> **Kutipan**:
·····
Menurut Adhuri (2005), paling tidak ada beberapa isu utama yang harus kita
pahami untuk mengerti konflik atau pelanggaran kedaulatan yang dilakukan oleh
nelayan-nelayan tradisional Indonesia, yaitu:
1.Conflicting
Claims
Meskipun
Pemerintah Indonesia dan Pemerintah Australia telah melakukan
perjanjian-perjanjian, namun masyarakat nelayan, khususnya masyarakat nelayan
dari Nusa Tenggara Timur menganggap bahwa fishing ground tertentu, khususnya
Pulau Pasir (Ashmore Reef) adalah wilayah mereka. Adapun berbagai perjanjian
yang telah dilakukan oleh kedua negara diantaranya yaitu: (1) perjanjian
mengenai batas Landas Kontinen yang ditandatangani pada tanggal 18 Mei 1971 dan
9 Oktober 1972;
(2)
perjanjian mengenai batas Zona Ekonomi Eksklusif yang ditandatangani tanggal 14
Maret 1997; dan
(3)
perjanjian mengenai traditional fishing rights sebagaimana yang telah diuraikan
sebelumnya (tahun 1974, tahun 1981, dan tahun 1989).
Usaha klaim
masyarakat nelayan dari Nusa Tengara Timur tidak hanya ditunjukan dengan
aktivitas penangkapan ikan di Pulau pasir, akan tetapi juga telah dilakukan
secara politis, dimana Dewan Raja-raja di daratan Timor, Rote, Sabu dan Alor
pada bulan April 2003 telah memberikan mandat kepada Kelompok Kerja (Pokja) Celah
Timor dan Pulau Pasir untuk memperjuangkan hak-hak dan kepentingan mereka di
Laut Timor, termasuk Celah Timor dan Pulau Pasir.
·····
> **Data Tercatat**:
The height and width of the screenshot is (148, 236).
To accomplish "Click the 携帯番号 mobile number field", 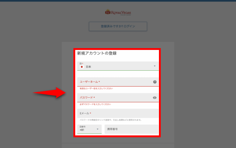I will pyautogui.click(x=131, y=129).
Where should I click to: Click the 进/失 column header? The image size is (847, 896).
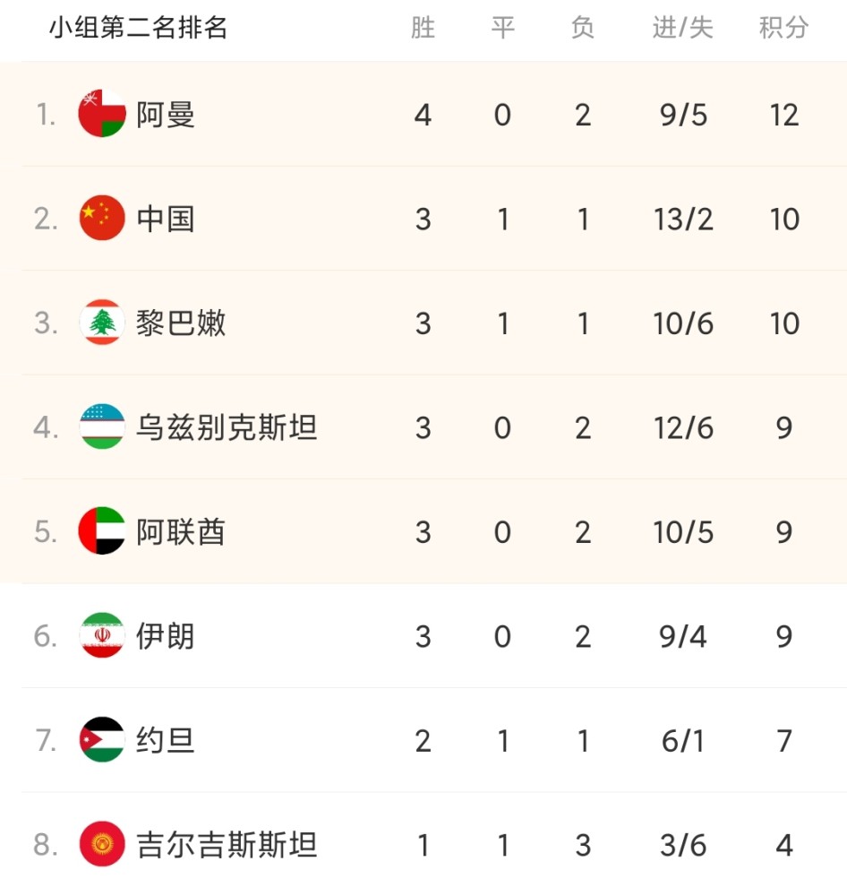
·····
> **Instruksi Kerja**:
a – Menurut kutipan tentang konflik nelayan tradisional Indonesia di Laut Timor, kapan perjanjian batas Zona Ekonomi Eksklusif antara Indonesia dan Australia ditandatangani?
b – Teruskan kutipan tentang konflik nelayan tradisional Indonesia di Laut Timor, dimulai setelah kalimat terakhirnya.

> **Jawaban yang Diharapkan**:
a – Tanggal 14 Maret 1997.

b –
Klaim mereka
terhadap Pulau Pasir didasarkan pada sejarah panjang aktivitas nelayan-nelayan
Nusa Tenggara di pulau ini. Menurut sejarah, jauh sebelum Kapten Ashmore
menemukan Pulau Pasir dan Inggris mengklaimnya pada tahun 1878, sejak tahun
1609
masyarakat nelayan Indonesia secara de facto menguasai Pulau Pasir, karena
pulau ini tempat mencari nafkah sekaligus tempat perisitirahatan.
Selain itu,
kepemilikan Indonesia atas Pulau Pasir diperkuat juga oleh hasil kajian YPTB
yang menemukan studi Mcknight (1976), bahwa menurut arsip Belanda diberitakan
sesorang saudagar Tionghoa diberi izin pada tahun 1751 untuk
mencari kulit penyu dari gugusan Pulau Pasir yang ada di selatan Pulau Timor.
Dengan demikian, jelas sudah bahwa kegiatan-kegiatan perekonomian masyarakat
Indonesia jauh lebih dulu dibandingkan dengan kedatangan Kapten Ashmore.
2.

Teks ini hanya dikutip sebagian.